[Items from a data source]
* * *
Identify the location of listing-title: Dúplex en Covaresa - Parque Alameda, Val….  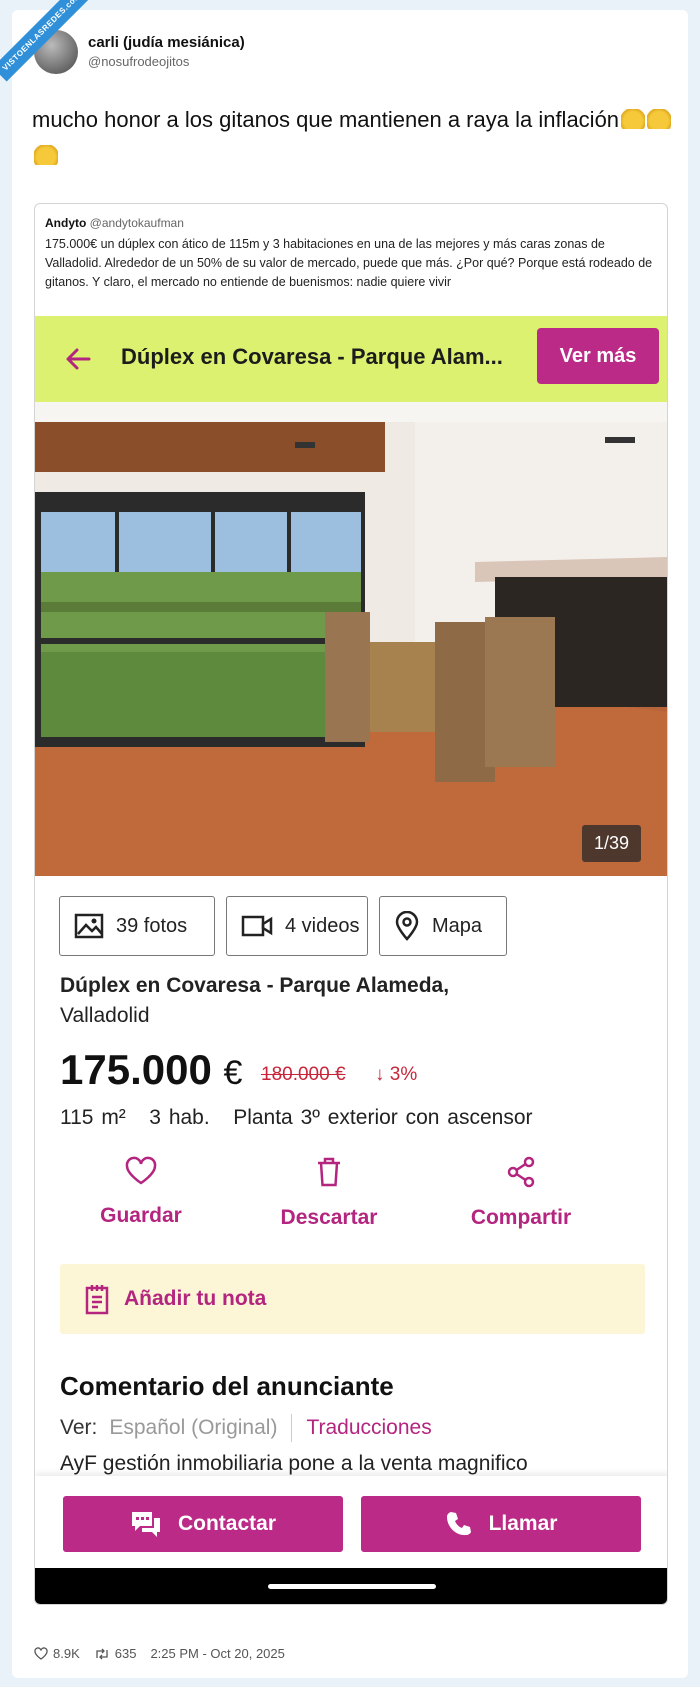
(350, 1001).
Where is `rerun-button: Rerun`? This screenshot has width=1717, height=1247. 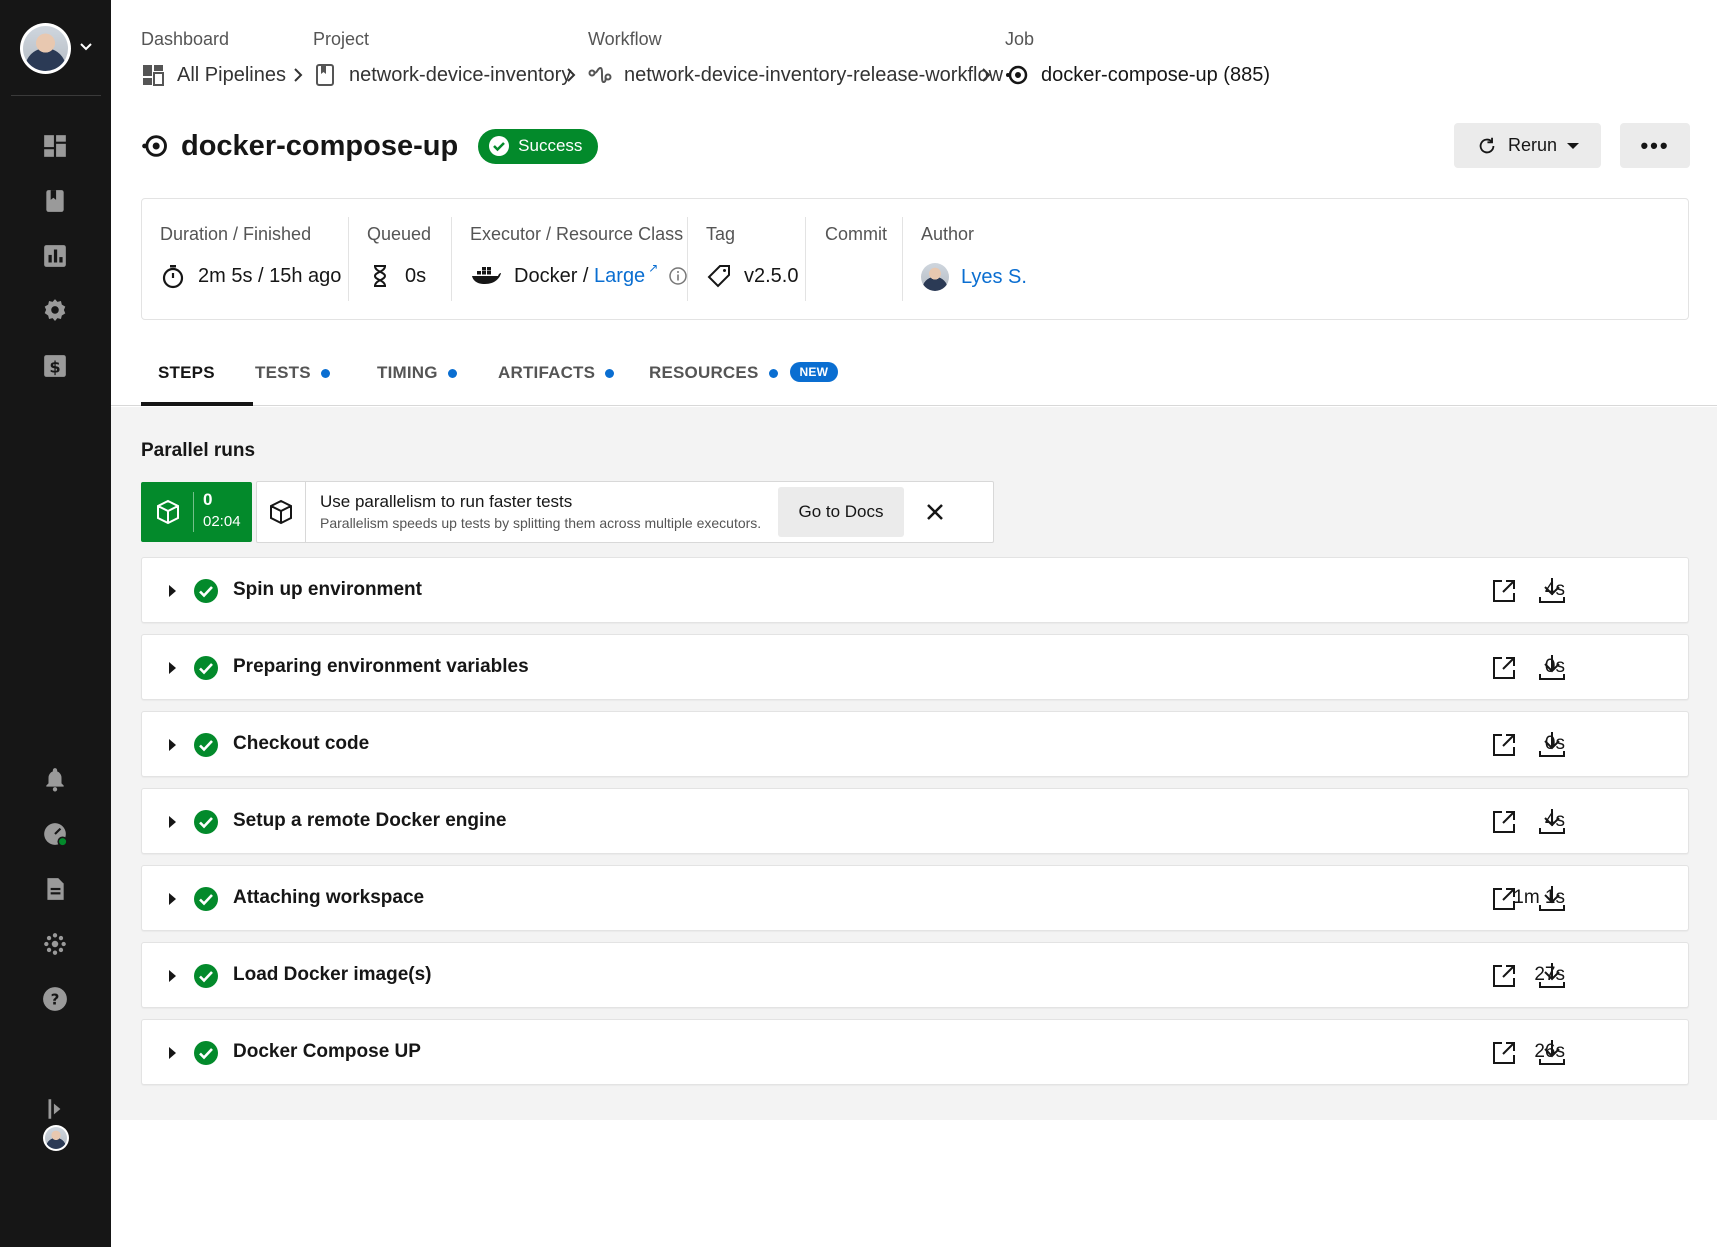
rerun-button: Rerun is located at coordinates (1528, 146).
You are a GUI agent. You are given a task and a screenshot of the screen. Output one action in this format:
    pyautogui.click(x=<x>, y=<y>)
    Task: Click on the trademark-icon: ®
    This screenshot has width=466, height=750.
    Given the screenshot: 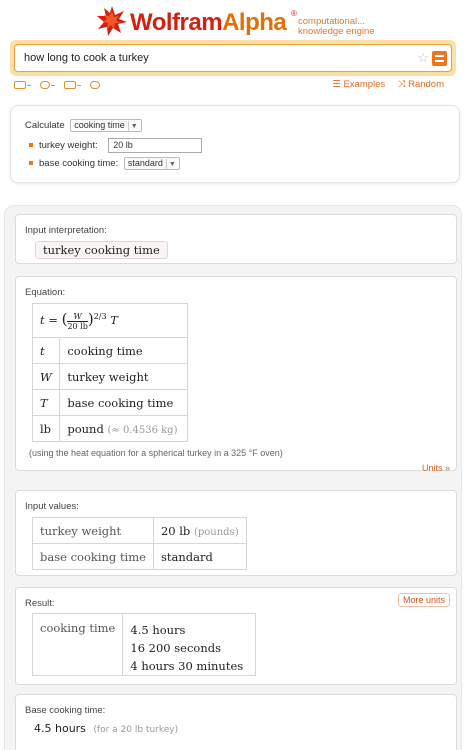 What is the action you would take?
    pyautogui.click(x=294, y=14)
* * *
» **Your goal**:
Convert the records above, from the line that contains "has width=1717, height=1247." up to and including the line that contains "rerun-button: Rerun is", into a JSON list of strings with one string per line and no blank lines. Omit the pictures.

» **Worked solution**:
[
  "Where is `rerun-button: Rerun`? This screenshot has width=1717, height=1247. ",
  "rerun-button: Rerun is located at coordinates (1528, 146)."
]